Mme Diane Davidson: Allant jusqu'à 25 000 $. Ce n'était pas pour la fuite de rapports, mais celle de témoignages ou de preuves jugés très critiques. C'est la sanction la plus sévère.

M. George Baker: Mais bien sûr vous demandez au comité d'envisager l'amende de 25 000 $ parmi les options possibles. Y a- t-il une peine de prison parmi ces options?

Des voix: Oh, oh!

Mme Diane Davidson: Je tiens à dire que je ne suis pas en train de vous proposer d'adopter l'usage en vigueur en Australie.

M. George Baker: Non, vous nous demandez simplement d'examiner cette possibilité.

Le président: George, le président occupe ce fauteuil. Vous en savez quelque chose.

M. George Baker: Monsieur le président, je me demande si vous pouvez demander aux témoins s'il y a des peines de prison prévues parmi les sanctions imposées dans d'autres assemblées.

M. Robert Marleau: Je crois qu'il y a une peine de prison prévue dans le Privileges Act de la Chambre des représentants de l'Australie pour ceux qui enfreignent la loi.

M. George Baker: Bien sûr, l'Australie fait partie des pays de tradition parlementaire britannique.

Le président: Les Australiens sont des gens qui ont de très solides convictions.

M. George Baker: Ils se conforment à Erskine May et ils ont leur propre Beauchesne, c'est-à-dire des règles de base semblables aux nôtres.

Je pense que la plupart des observateurs conviendront qu'ils ont transformé leurs règles beaucoup plus que nous en ce qui concerne les comités, en permettant aux comités d'établir eux-mêmes leur mandat. C'est une opinion personnelle. J'aimerais vous demander... Autrement dit, en Australie, les députés d'arrière-ban du parti au pouvoir peuvent poser des questions au même titre...

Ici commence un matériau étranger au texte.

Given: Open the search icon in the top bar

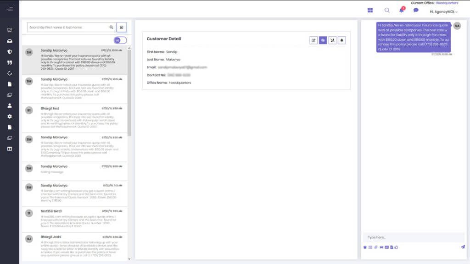Looking at the screenshot, I should pyautogui.click(x=387, y=10).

Le président: Je suis sûr qu'ils s'adressent au président, George.

• 1225

Des voix: Oh, oh!

M. George Baker: Oui, sûrement.

Monsieur le président, ces sanctions s'appliquent-elles seulement aux comités spéciaux de la Chambre des communes à qui la Chambre a demandé de faire rapport d'une question en particulier, et pas aux comités permanents, qui jouissent d'une certaine indépendance et qui peuvent présenter un rapport de seulement deux lignes? La fuite d'un rapport de deux lignes qui dit essentiellement que les membres n'ont vraiment rien à signaler ne serait pas jugée très importante. Savez-vous si les sanctions s'appliquent seulement aux comités spéciaux chargés par la Chambre de déposer un rapport sur un sujet précis, ou si elles s'appliquent à l'ensemble des comités? Je parle ici des sanctions imposant une amende ou une peine de prison.

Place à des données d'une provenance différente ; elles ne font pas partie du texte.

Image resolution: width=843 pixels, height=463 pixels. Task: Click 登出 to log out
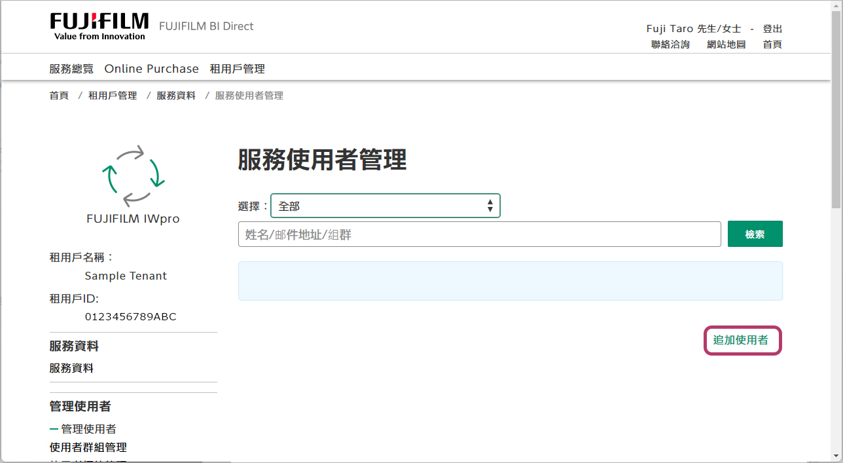click(772, 28)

M. Robert Marleau: Il y a deux choses ici, je pense. En Australie, pays qui fait l'objet de votre question, on soulève la question de privilège quand la Chambre conclut qu'il y a eu atteinte au privilège et outrage. Puis, il y a la loi qui prévoit les conséquences de ces actes, dont l'une d'elles est l'emprisonnement. Ce sont en fait les tribunaux qui détermineraient la sanction une fois que la Chambre les aurait saisis de l'affaire.

J'aimerais revenir à ce que vous avez dit plus tôt, à savoir que ces pays se fondent sur un ensemble de règles, de précédents et d'usages semblables aux nôtres. Il n'existe pas au Canada de loi comme celle qui a été adoptée en Australie. Dans ma déclaration d'ouverture, j'ai d'ailleurs indiqué que ce ne serait pas une voie à suivre.

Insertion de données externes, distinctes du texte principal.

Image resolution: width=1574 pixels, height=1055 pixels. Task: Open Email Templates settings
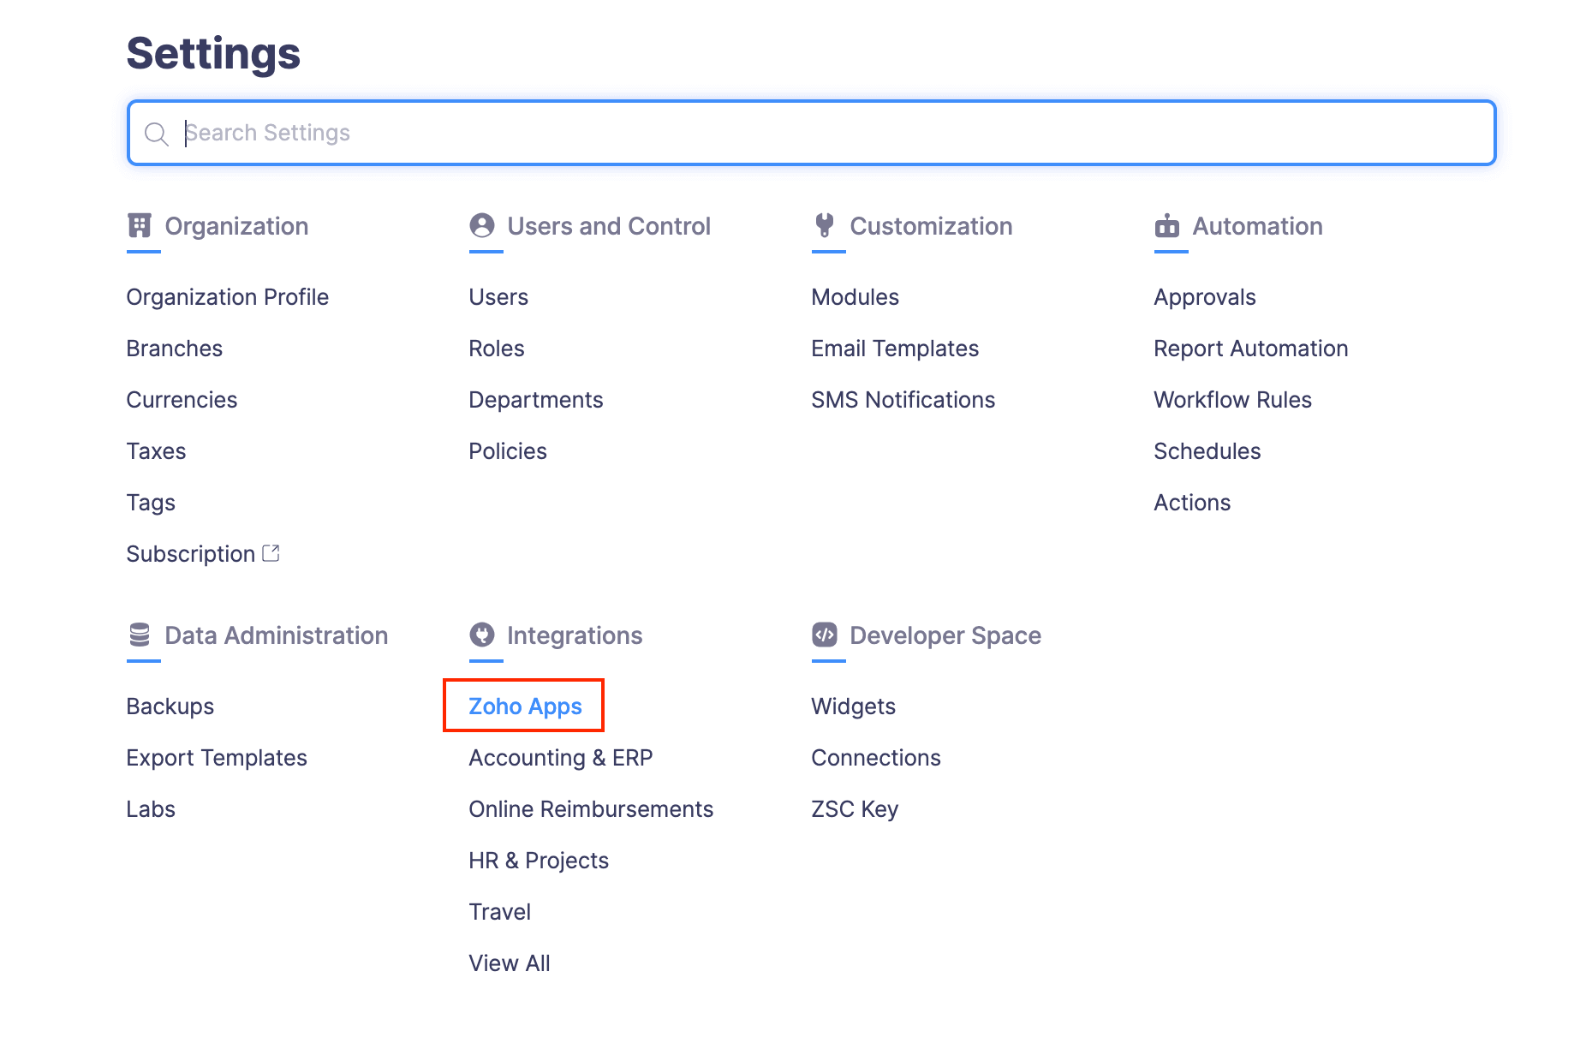pyautogui.click(x=894, y=349)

Le président: Très rapidement, George.

M. George Baker: M. Marleau a proposé au comité, tout comme le conseiller juridique, de rédiger un article dans le Règlement. C'est ce qu'ils ont proposé. Dans les autres assemblées, l'article du Règlement est complété par les lois qui définissent les sanctions correspondant à une peine de prison et à des amendes.

M. Marleau propose-t-il, monsieur le président, que nous présentions un article pour le Règlement mais aussi la loi consécutive nécessaire pour imposer une peine de prison ou une amende aux députés fautifs?

Le président: Je suis sûr que M. Marleau va y revenir dans ses réponses aux autres députés.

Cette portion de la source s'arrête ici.